[Stored data entries]
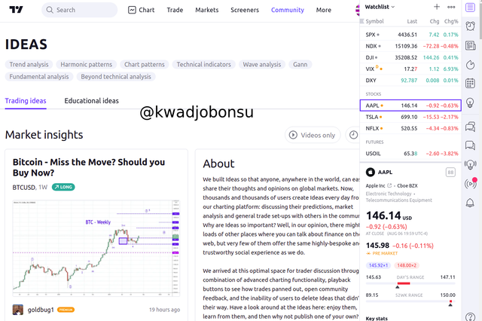Open the Bitcoin Miss the Move idea title
This screenshot has height=321, width=482.
point(89,167)
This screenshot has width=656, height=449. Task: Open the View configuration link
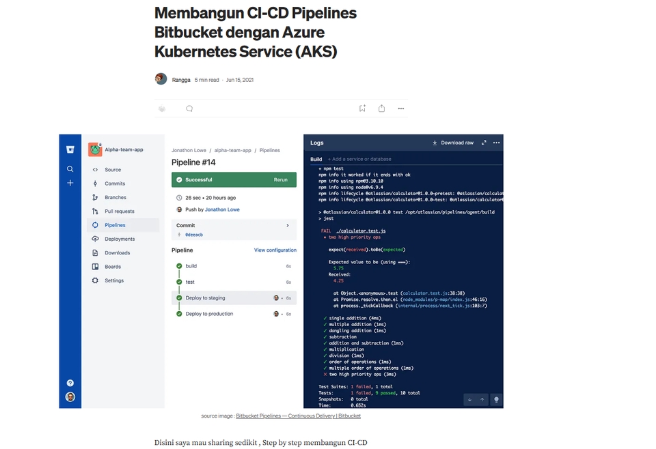coord(275,250)
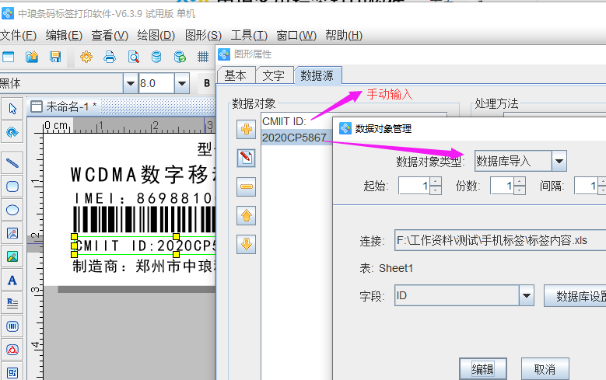The width and height of the screenshot is (606, 380).
Task: Expand the 字段 ID dropdown
Action: pyautogui.click(x=527, y=295)
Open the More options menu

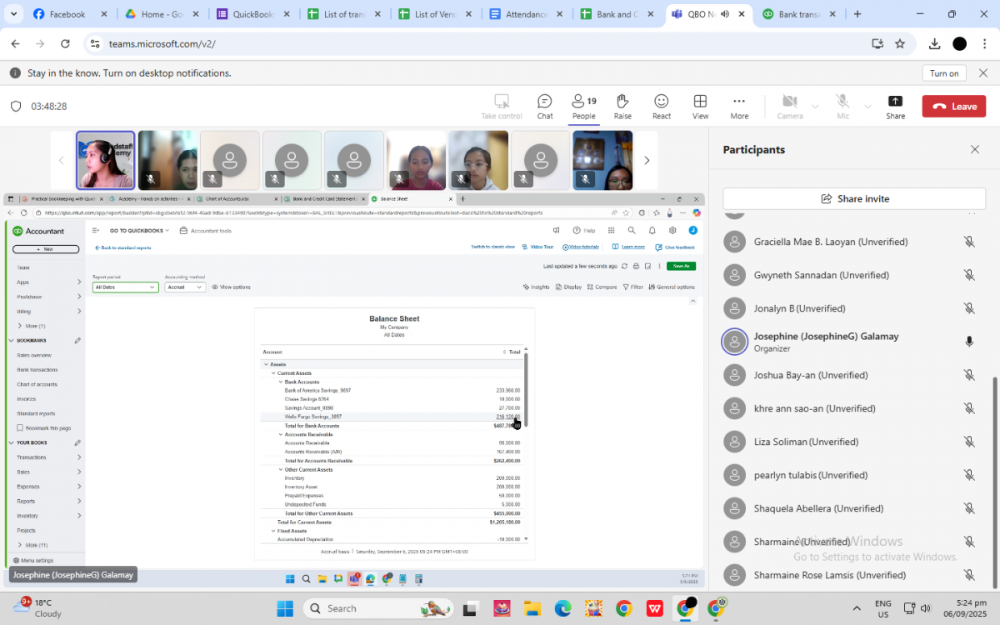(739, 107)
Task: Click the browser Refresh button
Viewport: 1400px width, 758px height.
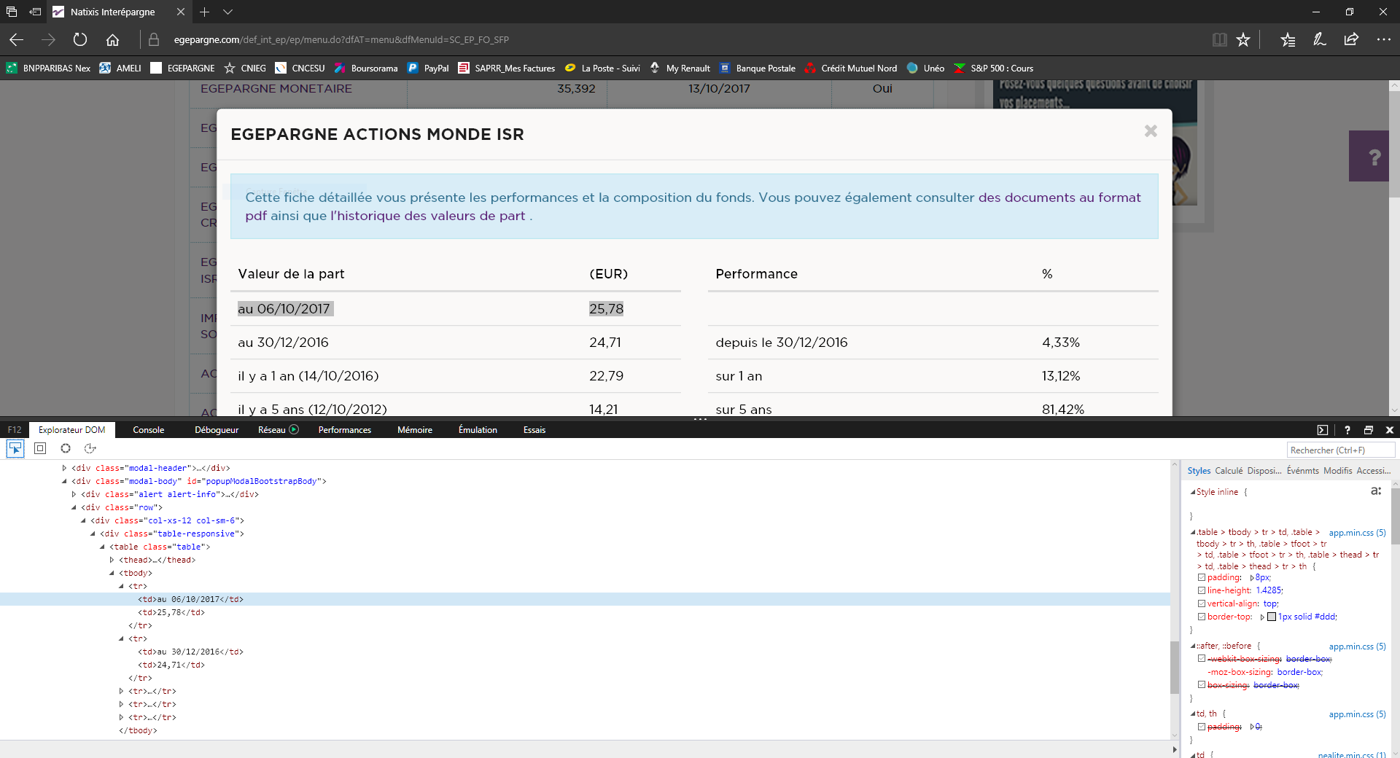Action: (80, 40)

◆ **Work order**
Exact lines, nothing more: output the one with "Task: Click the browser Refresh button" and every later line through the end of the data, skipping pictures.

◆ **Response area**
Task: Click the browser Refresh button
Viewport: 1400px width, 758px height.
Action: (80, 40)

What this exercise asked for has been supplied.